Des juges et des procureurs se sont exposés à des procédures disciplinaires pour avoir ouvertement défendu l’appareil judiciaire, risquant ainsi de devenir eux-mêmes victimes de violations des droits humains. Nombre d’entre eux ont été la cible de campagnes de dénigrement menées dans les médias publics et sur les réseaux sociaux.
L’indépendance de la justice en Hongrie, en Roumanie et en Turquie a également été source de préoccupations croissantes. Les juges hongrois ont été la cible d’attaques de toutes parts alors que le gouvernement poursuivait ses tentatives de sape de l’indépendance de l’appareil judiciaire. En mai, la Commission européenne a averti la Roumanie qu’elle devait remédier à certains problèmes, tels que l’ingérence de l’État dans le pouvoir judiciaire, si elle ne voulait pas risquer de voir suspendus certains de ses droits en qualité d’État membre, parce qu’elle ne respectait pas les valeurs fondatrices de l’Union européenne (UE). En Turquie, un ensemble de réformes du système judiciaire a été adopté par le Parlement.
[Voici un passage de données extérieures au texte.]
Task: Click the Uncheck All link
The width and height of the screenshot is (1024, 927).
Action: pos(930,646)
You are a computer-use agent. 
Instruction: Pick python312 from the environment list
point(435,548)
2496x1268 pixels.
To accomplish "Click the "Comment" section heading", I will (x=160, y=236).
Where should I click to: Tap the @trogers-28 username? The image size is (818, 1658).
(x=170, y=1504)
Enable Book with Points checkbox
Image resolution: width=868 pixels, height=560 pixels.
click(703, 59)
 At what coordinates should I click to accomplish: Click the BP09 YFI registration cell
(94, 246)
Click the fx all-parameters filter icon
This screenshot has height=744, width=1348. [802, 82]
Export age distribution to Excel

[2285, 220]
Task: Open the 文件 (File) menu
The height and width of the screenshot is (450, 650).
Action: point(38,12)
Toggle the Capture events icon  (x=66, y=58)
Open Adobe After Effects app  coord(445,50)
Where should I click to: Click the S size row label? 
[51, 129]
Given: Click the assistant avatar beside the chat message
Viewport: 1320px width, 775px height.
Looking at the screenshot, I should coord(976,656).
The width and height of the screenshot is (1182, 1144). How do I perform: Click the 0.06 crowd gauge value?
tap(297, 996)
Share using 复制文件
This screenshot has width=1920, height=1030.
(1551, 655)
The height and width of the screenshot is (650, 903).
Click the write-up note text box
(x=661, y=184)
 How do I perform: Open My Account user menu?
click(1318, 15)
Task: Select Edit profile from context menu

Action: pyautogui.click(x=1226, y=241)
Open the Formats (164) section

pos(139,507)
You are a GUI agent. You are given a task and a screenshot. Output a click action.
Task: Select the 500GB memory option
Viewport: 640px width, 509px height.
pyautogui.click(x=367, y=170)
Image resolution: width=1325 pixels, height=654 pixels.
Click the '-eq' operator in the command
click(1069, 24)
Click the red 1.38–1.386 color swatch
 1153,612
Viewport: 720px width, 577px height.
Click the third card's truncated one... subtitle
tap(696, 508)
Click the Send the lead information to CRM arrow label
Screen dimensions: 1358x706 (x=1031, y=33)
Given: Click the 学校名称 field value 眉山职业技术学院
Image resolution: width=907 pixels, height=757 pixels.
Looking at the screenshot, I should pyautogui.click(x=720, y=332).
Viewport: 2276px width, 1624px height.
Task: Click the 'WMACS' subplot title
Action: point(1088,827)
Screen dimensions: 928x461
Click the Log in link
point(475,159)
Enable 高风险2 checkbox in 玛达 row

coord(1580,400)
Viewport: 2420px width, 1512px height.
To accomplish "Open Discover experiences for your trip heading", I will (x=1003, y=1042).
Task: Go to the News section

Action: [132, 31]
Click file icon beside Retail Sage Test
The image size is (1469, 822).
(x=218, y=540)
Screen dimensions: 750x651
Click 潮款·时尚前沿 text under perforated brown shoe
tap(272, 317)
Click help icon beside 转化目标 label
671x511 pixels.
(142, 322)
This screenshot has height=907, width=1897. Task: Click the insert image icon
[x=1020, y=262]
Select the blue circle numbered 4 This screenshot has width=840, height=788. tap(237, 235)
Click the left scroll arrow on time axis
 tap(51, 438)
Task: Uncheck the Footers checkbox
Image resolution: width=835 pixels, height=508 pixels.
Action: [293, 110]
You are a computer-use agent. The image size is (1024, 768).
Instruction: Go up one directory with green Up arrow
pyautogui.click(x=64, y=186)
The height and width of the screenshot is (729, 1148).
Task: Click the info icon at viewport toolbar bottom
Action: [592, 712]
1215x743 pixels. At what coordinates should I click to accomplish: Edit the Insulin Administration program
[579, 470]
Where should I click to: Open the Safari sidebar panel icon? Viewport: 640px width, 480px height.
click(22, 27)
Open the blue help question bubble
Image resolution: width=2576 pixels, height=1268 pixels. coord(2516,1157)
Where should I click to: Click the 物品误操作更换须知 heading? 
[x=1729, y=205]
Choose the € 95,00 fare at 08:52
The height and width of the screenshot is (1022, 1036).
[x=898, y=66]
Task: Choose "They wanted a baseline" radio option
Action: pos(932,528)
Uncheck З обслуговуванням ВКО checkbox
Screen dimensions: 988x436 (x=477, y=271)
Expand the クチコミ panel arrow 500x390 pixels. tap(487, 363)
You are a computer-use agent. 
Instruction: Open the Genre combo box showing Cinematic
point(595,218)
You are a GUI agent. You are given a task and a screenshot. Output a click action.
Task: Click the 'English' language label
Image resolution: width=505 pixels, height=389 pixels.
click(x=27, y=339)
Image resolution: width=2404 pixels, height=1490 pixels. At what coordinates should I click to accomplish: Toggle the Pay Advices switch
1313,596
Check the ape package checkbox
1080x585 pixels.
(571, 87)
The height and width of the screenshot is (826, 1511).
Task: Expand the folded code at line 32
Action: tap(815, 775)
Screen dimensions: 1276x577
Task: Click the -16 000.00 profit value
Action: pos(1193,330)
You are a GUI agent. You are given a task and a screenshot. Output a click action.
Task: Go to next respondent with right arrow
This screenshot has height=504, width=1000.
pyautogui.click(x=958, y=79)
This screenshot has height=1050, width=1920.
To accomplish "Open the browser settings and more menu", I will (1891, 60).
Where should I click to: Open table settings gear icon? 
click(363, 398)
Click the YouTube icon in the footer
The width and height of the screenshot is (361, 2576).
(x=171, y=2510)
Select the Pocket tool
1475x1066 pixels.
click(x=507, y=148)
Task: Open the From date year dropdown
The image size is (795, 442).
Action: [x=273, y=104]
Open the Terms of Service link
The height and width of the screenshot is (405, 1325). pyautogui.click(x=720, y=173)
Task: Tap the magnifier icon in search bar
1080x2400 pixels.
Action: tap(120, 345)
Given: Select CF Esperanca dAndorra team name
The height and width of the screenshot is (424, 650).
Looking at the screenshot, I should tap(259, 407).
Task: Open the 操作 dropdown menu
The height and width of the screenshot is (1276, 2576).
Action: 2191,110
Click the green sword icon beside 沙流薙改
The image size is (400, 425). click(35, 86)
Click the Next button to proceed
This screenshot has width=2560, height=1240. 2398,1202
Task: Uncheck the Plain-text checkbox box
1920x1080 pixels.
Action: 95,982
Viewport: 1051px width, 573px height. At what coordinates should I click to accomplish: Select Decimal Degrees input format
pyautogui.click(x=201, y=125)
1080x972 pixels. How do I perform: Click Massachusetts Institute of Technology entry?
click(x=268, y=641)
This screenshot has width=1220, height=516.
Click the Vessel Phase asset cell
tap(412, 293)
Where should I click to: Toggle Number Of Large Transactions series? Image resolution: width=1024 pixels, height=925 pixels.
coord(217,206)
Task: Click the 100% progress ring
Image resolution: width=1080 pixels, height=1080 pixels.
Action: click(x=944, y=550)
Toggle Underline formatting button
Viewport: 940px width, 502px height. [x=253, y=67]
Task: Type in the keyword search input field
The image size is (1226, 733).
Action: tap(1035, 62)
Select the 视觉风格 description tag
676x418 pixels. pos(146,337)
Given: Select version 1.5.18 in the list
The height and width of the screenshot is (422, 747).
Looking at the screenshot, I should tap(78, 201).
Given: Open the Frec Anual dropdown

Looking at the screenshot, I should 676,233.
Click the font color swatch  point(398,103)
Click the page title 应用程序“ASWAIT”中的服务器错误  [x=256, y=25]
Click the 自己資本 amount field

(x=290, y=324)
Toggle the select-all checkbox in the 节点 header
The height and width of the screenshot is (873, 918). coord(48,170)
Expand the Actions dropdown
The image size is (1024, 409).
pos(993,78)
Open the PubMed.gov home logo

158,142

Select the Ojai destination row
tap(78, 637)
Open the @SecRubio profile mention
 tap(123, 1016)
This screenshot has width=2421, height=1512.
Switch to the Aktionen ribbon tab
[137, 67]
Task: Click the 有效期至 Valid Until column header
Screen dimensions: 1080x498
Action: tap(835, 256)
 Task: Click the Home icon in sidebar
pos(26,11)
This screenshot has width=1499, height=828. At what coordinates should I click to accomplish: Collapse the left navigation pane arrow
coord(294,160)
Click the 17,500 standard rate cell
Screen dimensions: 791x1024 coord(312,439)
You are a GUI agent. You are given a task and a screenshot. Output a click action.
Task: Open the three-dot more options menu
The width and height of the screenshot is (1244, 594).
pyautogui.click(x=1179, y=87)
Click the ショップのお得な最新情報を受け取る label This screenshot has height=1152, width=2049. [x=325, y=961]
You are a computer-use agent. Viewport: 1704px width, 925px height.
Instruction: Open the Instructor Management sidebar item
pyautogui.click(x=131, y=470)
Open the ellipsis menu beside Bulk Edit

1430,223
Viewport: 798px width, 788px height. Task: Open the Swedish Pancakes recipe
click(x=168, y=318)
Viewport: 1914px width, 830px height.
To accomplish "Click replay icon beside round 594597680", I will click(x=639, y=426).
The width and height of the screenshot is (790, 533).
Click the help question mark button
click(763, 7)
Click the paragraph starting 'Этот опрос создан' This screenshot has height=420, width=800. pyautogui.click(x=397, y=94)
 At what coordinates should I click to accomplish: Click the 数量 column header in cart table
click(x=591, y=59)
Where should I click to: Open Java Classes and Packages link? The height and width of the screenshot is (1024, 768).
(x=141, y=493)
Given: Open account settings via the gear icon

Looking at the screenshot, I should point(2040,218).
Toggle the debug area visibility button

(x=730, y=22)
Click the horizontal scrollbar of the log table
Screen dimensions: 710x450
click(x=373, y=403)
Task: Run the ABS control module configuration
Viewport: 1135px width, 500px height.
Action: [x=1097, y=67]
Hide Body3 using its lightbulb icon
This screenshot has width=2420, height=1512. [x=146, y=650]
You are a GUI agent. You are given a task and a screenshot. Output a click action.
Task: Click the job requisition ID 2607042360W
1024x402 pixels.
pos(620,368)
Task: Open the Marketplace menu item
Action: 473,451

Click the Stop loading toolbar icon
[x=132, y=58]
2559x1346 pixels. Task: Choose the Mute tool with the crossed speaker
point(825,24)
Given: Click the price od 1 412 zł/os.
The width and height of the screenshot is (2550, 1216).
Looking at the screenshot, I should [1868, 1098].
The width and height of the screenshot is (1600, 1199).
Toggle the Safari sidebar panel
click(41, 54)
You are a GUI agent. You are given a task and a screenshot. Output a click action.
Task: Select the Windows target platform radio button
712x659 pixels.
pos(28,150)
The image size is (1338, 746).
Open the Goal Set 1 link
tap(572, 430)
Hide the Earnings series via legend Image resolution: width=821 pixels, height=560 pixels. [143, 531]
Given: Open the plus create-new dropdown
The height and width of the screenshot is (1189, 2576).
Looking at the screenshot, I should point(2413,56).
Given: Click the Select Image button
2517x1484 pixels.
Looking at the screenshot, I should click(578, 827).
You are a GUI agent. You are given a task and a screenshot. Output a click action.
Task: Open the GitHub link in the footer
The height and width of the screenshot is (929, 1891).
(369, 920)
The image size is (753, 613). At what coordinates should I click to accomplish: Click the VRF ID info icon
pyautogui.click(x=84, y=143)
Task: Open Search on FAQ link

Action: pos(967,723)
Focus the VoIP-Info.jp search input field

Ces réformes n’ont pas permis de faire disparaître les intenses pressions politiques pesant sur l’appareil judiciaire, ni de mettre fin aux poursuites et condamnations iniques et motivées par des considérations politiques.
Liberté de réunion pacifique
Les tribunaux indépendants ont pourtant joué un rôle crucial en 2019 pour protéger les libertés individuelles face aux excès de pouvoir des États, qui ont imposé des restrictions aux manifestations, par exemple en France, en Pologne et en Turquie, et poursuivi en justice des personnes descendues dans la rue dans bien d’autres pays.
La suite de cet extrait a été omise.